- EXERCISE MATERIALS -

>>

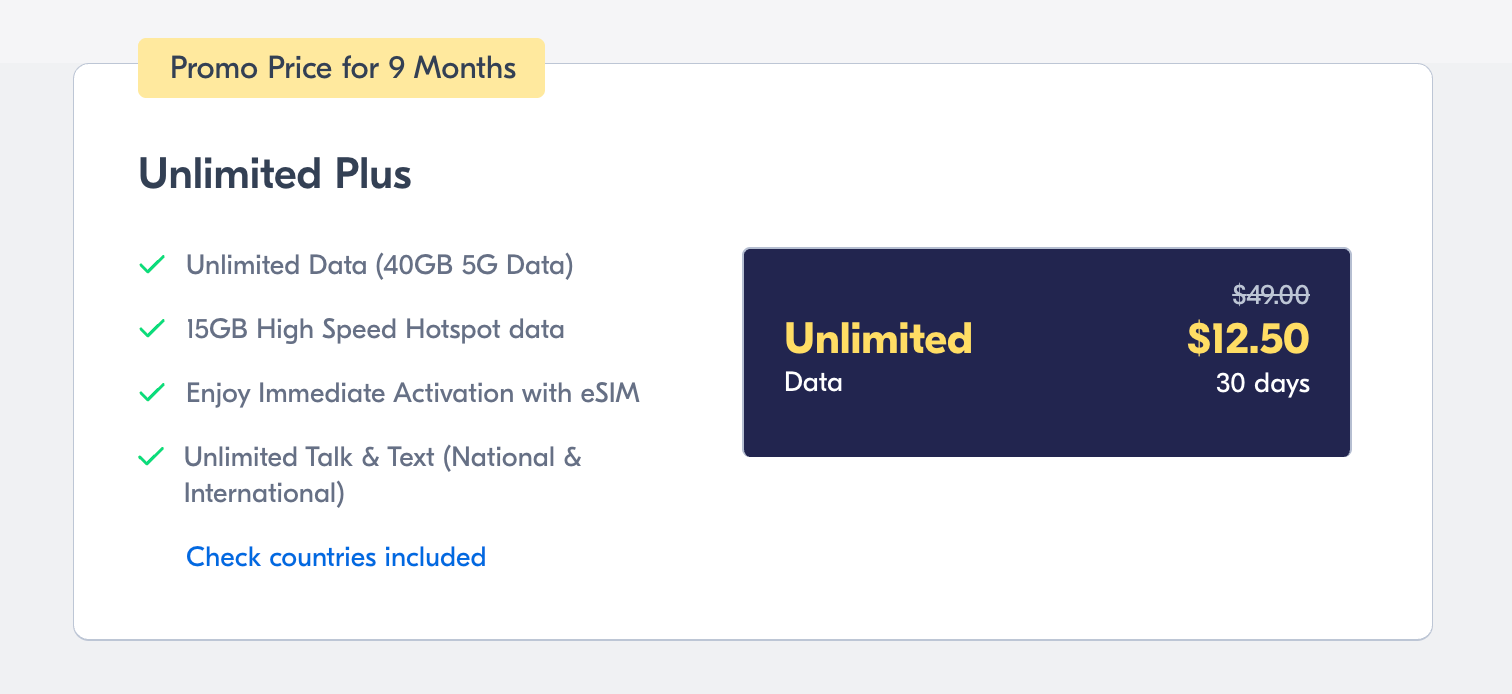Click checkmark beside Immediate Activation with eSIM
1512x694 pixels.
[151, 393]
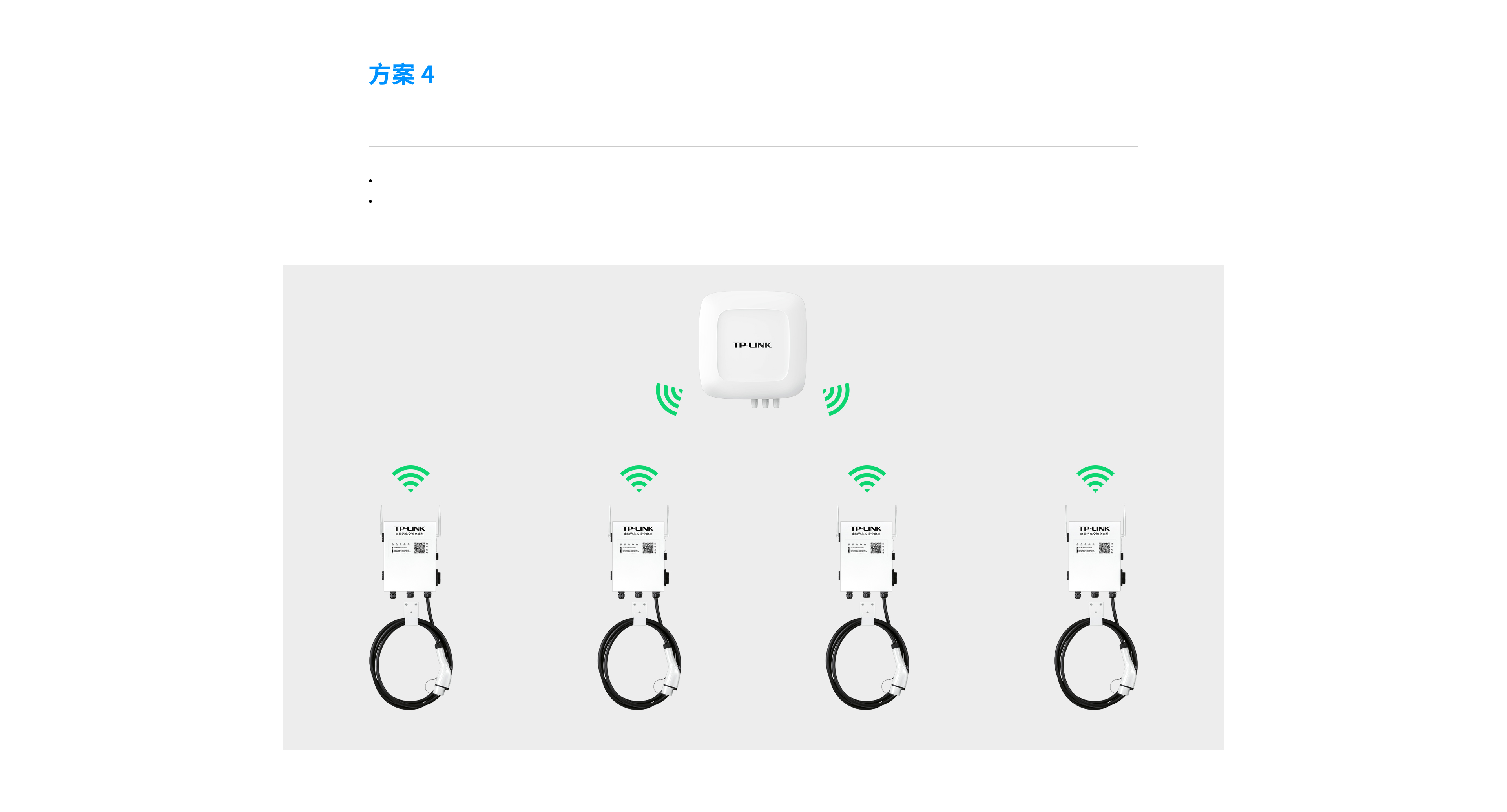Select the Wi-Fi icon above the third charger
The height and width of the screenshot is (812, 1507).
coord(867,478)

<<

- WHAT THE EXERCISE ASKS -
Give the rows above as a Markdown table with the columns "No." and "Text": one table line per line of the rows, numbered in order, with blank lines skipped and the picture markers removed.

- SOLUTION FOR THIS PROBLEM -
| No. | Text |
|---|---|
| 1 | Click checkmark beside Immediate Activation with eSIM |
| 2 | 1512x694 pixels. |
| 3 | [151, 393] |
| 4 | Select the Wi-Fi icon above the third charger |
| 5 | The height and width of the screenshot is (812, 1507). |
| 6 | coord(867,478) |